### Task brief
As soon as the line containing "Screen dimensions: 1595x420" appears in the material below, start returning lines exactly, and end with the line containing "Switch language to English via UK flag".

• • • • • • •

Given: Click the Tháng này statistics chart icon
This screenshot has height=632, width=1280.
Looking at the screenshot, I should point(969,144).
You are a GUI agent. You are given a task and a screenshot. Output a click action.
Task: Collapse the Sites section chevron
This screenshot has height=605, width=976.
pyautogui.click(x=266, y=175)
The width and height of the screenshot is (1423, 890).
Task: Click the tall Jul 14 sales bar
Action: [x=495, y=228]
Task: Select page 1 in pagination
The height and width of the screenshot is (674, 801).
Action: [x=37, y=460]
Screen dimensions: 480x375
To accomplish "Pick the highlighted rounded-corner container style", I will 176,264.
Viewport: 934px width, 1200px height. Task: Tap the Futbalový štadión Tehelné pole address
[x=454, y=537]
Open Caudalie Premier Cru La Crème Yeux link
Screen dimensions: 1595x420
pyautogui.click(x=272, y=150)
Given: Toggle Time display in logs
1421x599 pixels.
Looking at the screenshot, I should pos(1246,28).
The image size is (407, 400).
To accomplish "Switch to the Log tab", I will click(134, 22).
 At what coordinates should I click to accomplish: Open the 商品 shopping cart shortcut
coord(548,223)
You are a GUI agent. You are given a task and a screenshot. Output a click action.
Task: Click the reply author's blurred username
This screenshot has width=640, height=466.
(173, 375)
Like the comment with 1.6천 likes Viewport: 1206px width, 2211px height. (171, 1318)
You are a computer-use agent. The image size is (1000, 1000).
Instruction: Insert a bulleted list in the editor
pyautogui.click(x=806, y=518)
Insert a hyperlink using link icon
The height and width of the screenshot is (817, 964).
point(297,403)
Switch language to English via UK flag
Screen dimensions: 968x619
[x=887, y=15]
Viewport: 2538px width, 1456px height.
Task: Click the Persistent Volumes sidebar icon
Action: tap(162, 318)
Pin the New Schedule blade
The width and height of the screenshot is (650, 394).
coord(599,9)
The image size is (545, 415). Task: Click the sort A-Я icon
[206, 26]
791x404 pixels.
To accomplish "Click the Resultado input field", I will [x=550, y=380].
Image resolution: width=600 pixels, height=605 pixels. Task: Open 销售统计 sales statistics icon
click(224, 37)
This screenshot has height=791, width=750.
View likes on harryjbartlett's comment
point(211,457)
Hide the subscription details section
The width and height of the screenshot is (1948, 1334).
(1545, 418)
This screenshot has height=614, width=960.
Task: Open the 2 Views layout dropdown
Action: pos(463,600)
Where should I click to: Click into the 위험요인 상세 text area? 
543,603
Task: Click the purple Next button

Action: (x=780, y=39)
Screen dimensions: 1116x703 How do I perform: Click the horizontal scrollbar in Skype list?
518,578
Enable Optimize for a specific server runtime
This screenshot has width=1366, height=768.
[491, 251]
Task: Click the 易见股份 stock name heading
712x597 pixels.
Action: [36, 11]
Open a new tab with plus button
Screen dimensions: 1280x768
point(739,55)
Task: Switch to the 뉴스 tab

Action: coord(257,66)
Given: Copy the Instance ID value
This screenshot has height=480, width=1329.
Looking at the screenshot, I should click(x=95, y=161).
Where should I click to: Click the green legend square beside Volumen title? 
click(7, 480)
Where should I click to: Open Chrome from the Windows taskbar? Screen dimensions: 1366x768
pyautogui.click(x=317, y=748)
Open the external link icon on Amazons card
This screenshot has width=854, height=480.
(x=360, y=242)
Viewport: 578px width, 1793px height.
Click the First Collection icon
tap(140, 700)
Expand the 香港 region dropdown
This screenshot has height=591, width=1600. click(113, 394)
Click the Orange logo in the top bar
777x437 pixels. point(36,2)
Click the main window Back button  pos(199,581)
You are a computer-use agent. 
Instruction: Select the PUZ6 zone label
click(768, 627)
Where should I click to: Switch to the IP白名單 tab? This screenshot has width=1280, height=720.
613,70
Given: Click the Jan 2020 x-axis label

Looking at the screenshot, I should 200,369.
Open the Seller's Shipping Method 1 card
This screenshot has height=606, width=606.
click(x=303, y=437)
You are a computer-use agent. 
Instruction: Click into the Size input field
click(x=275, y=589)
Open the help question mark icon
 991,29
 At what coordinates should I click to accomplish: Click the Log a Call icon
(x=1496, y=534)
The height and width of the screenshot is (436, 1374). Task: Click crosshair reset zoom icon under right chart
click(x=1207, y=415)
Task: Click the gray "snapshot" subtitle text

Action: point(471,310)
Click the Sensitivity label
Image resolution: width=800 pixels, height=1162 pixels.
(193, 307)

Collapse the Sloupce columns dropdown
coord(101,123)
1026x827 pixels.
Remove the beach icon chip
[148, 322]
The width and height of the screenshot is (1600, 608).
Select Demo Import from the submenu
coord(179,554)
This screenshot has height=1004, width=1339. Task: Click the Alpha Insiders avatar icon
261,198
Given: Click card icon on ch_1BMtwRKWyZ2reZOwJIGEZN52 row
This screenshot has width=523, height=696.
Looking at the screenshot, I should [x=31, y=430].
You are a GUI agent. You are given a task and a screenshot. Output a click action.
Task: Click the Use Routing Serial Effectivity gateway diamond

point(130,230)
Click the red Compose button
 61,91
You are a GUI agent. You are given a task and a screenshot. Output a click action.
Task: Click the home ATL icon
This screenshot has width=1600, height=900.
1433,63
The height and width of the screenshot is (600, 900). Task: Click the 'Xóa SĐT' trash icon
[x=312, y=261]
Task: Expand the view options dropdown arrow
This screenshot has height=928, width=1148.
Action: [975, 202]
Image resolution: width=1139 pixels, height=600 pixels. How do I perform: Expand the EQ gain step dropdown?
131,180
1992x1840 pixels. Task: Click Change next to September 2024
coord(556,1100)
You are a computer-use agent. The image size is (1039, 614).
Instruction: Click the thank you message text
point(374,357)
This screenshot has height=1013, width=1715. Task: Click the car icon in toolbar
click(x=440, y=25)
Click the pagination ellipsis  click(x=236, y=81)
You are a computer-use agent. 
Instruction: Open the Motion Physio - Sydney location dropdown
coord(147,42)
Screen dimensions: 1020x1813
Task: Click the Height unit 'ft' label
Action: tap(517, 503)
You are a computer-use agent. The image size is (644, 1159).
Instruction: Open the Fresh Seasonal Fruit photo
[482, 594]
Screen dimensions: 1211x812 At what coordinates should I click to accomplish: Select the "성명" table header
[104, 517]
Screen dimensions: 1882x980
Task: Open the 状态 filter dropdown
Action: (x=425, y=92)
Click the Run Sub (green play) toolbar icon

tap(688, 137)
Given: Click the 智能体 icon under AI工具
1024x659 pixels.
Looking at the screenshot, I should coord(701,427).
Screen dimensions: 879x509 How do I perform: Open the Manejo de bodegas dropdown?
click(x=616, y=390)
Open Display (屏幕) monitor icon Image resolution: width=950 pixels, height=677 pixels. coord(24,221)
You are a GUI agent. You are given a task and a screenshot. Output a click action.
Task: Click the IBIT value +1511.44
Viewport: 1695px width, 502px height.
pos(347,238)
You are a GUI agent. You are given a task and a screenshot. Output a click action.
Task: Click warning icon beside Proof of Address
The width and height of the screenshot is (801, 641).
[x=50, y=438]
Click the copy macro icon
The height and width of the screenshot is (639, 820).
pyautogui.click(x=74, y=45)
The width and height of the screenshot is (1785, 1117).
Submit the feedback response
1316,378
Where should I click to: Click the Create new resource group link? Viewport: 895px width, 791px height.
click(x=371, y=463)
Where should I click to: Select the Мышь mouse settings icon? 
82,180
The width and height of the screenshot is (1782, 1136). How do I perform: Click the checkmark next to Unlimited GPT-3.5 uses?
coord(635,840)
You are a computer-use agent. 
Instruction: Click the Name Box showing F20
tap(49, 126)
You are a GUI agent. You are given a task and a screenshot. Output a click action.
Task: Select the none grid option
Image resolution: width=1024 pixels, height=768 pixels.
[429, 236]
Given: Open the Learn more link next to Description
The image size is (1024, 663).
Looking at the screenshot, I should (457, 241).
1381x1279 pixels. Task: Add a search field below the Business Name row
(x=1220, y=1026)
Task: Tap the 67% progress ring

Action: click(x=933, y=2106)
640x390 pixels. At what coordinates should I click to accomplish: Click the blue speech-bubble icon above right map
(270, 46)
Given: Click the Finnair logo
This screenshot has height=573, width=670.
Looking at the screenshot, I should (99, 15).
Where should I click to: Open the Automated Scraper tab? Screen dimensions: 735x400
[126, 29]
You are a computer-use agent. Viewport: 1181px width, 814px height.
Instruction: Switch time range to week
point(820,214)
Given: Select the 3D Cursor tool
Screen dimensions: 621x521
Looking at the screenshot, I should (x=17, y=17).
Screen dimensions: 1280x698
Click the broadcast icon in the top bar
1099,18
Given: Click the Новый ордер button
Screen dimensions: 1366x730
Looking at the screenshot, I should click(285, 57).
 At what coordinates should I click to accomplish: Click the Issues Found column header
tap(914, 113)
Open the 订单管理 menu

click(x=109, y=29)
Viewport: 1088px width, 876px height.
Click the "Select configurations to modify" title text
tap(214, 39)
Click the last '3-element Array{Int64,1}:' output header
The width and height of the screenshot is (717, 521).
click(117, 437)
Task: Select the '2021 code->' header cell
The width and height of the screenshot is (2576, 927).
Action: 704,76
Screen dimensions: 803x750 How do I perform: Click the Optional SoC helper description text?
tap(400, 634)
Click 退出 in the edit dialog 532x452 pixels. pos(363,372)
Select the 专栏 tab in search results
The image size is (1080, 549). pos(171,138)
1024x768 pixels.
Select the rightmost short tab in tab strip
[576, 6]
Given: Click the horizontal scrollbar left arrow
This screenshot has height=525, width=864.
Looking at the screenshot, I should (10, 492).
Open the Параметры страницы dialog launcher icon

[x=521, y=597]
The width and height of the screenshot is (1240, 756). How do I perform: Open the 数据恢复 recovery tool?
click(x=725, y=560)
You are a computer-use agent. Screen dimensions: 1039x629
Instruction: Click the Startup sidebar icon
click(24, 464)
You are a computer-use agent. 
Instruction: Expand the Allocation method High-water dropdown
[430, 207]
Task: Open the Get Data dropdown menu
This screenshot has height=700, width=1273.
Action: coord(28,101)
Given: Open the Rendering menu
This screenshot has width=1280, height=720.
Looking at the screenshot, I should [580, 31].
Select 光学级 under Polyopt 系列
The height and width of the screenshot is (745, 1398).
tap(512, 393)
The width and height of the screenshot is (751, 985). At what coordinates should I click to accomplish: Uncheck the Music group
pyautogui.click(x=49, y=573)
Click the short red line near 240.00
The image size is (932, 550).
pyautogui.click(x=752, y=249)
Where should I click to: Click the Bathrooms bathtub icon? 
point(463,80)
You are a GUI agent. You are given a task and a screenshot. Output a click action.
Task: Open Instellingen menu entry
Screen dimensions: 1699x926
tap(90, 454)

• • • • • • •

### Solution to this exercise
Screen dimensions: 1595x420
pyautogui.click(x=272, y=150)
Given: Toggle Time display in logs
1421x599 pixels.
Looking at the screenshot, I should pos(1246,28).
The image size is (407, 400).
To accomplish "Switch to the Log tab", I will click(134, 22).
 At what coordinates should I click to accomplish: Open the 商品 shopping cart shortcut
coord(548,223)
You are a GUI agent. You are given a task and a screenshot. Output a click action.
Task: Click the reply author's blurred username
This screenshot has width=640, height=466.
(173, 375)
Like the comment with 1.6천 likes Viewport: 1206px width, 2211px height. (171, 1318)
You are a computer-use agent. The image size is (1000, 1000).
Instruction: Insert a bulleted list in the editor
pyautogui.click(x=806, y=518)
Insert a hyperlink using link icon
The height and width of the screenshot is (817, 964).
point(297,403)
Switch language to English via UK flag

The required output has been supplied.